Toby Peters, Hollywood private investigator, debuts in this 1940s-era murder and blackmail fest. He's hired by Sid Adelman of Warner Brothers to make a blackmail payment drop on behalf of Errol Flynn. Someone has a photo and a negative of Flynn with a very young girl in a very compromising position. They're both naked as the day they were born. Adelman and Flynn both claim it's a fake, but they won't be able to prove it until they can examine the negative. So, Toby is hired to drop off the cash and take possession of the print and its negative. If anything goes wrong, he must not mention the studio or Flynn.
What could go wrong? He makes the scheduled appointment, hands over the cash, gets an envelope in return, starts to check the contents...and gets bashed on the head. When he comes to, his gun is gone, the blackmailer is dead--apparently shot with Toby's gun, and the cash and the photo envelope are MIA as well. His brother is a cop, so he manages to wiggle out of a murder rap, but his brother isn't exactly happy with the story he's been told. Which is, naturally, lies from beginning to end since Toby can't mention what he was really there for.
Peters sets off to find the original of the negative and the trail leads him through the film world and, eventually, to the set of The Maltese Falcon, where Bogie and Lorre are cast in roles they hadn't planned on. Errol Flynn gets to play they hero's role at the end, saving our P.I. from a final attempt on his life.

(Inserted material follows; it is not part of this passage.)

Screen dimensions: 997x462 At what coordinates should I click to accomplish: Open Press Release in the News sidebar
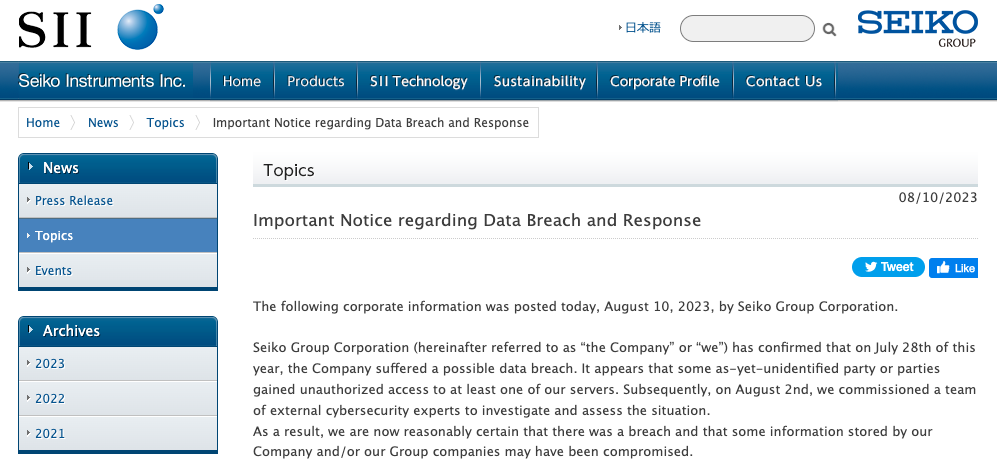[x=74, y=201]
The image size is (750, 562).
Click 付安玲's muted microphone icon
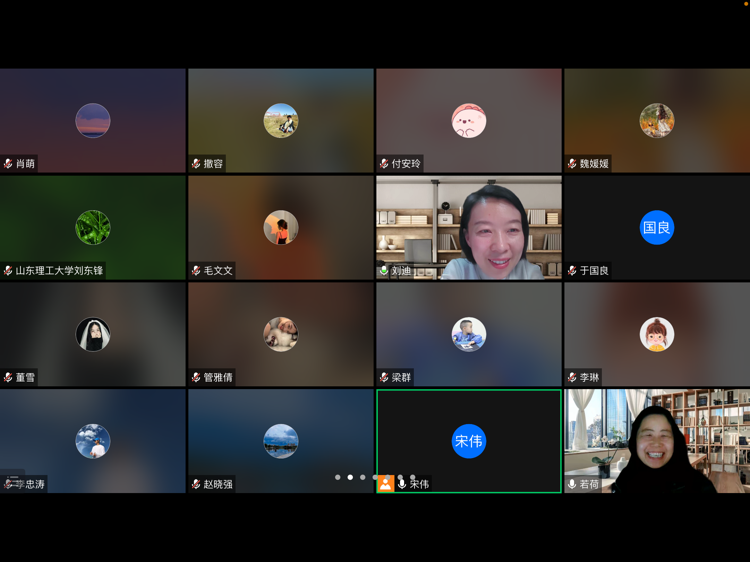click(384, 164)
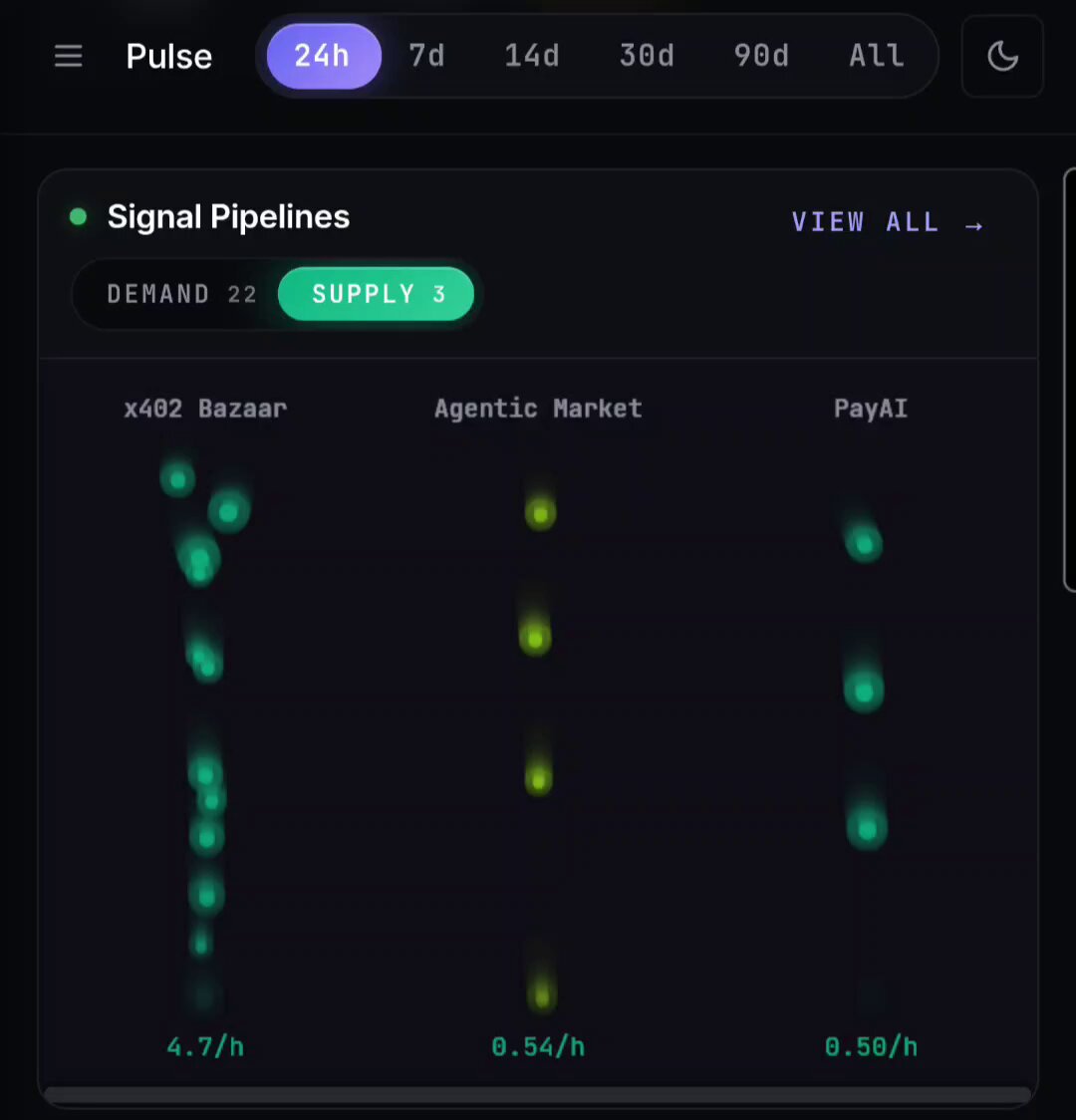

This is a fun romp through 1940s Hollywood for mystery and movie fans. It's also good for readers who like a bit of light hard boiled P.I. action. I must say, however, that Peters is pretty bad at being a tough guy hero--he gets shot at, knocked out, beat up, and framed for murder more often in one book than most detectives do over the course of a series--and Errol Flynn has to save him from the bad guy in the end. But it does make for entertaining reading. And the homage to the glittering silver screen stars of the past was really well done--the cameos didn't feel forced and definitely worked with the story. ★★★
First line: It was the summer of 1940, a hot August day in the San Fernando Valley, and I had doubts that my '34 Buick would even get to Warner Brothers.
Last Line: I ran for the door, without saying goodbye to Sid Adelman or Warner Brothers.